Directions: Pull every line holding the word "will" from the data below and copy it.

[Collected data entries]
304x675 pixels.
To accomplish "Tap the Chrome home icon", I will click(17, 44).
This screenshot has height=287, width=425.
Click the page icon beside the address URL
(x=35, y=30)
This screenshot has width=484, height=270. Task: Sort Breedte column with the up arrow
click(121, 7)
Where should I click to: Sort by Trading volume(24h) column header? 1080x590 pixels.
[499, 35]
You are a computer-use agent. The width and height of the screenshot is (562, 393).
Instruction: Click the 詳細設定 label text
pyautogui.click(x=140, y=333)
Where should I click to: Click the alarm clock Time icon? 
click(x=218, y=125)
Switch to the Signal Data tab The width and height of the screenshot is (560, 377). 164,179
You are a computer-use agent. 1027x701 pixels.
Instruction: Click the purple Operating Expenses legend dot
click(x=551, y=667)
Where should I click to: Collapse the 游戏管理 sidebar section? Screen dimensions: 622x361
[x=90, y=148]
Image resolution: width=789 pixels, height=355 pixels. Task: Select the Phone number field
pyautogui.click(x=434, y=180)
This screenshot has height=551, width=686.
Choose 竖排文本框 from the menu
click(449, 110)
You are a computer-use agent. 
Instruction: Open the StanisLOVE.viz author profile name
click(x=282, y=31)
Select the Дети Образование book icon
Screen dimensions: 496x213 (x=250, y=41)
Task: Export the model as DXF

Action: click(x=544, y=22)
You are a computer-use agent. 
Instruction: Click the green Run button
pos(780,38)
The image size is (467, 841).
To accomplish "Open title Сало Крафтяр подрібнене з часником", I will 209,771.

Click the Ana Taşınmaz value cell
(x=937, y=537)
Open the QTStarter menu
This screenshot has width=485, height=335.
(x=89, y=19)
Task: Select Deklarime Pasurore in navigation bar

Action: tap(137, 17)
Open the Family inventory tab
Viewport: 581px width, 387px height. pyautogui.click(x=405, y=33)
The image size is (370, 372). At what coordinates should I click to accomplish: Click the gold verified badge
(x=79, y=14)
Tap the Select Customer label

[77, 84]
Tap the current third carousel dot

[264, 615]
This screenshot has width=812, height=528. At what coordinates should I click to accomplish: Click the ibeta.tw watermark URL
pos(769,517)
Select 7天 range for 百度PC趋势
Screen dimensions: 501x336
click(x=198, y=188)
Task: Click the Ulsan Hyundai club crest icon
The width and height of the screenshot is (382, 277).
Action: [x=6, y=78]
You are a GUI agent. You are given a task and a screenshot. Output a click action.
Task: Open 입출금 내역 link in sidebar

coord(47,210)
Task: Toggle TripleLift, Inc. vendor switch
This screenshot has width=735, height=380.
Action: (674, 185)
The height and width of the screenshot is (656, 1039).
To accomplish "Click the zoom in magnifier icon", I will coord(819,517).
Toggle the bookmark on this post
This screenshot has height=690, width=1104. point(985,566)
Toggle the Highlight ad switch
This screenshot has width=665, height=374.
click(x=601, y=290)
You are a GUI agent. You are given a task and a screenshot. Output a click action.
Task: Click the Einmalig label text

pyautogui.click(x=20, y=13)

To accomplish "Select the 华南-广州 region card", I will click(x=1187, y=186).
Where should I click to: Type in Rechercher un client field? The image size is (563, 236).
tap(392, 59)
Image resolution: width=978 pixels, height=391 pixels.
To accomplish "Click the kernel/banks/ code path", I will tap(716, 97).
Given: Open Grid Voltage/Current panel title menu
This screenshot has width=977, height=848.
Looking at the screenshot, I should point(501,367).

Result:
To accomplish "Tap the Chrome home icon", I will click(17, 44).
To accomplish "Open title Сало Крафтяр подрібнене з часником", I will 209,771.
To accomplish "Click the zoom in magnifier icon", I will coord(819,517).
To accomplish "Select the 华南-广州 region card", I will click(x=1187, y=186).
To accomplish "Click the kernel/banks/ code path", I will tap(716, 97).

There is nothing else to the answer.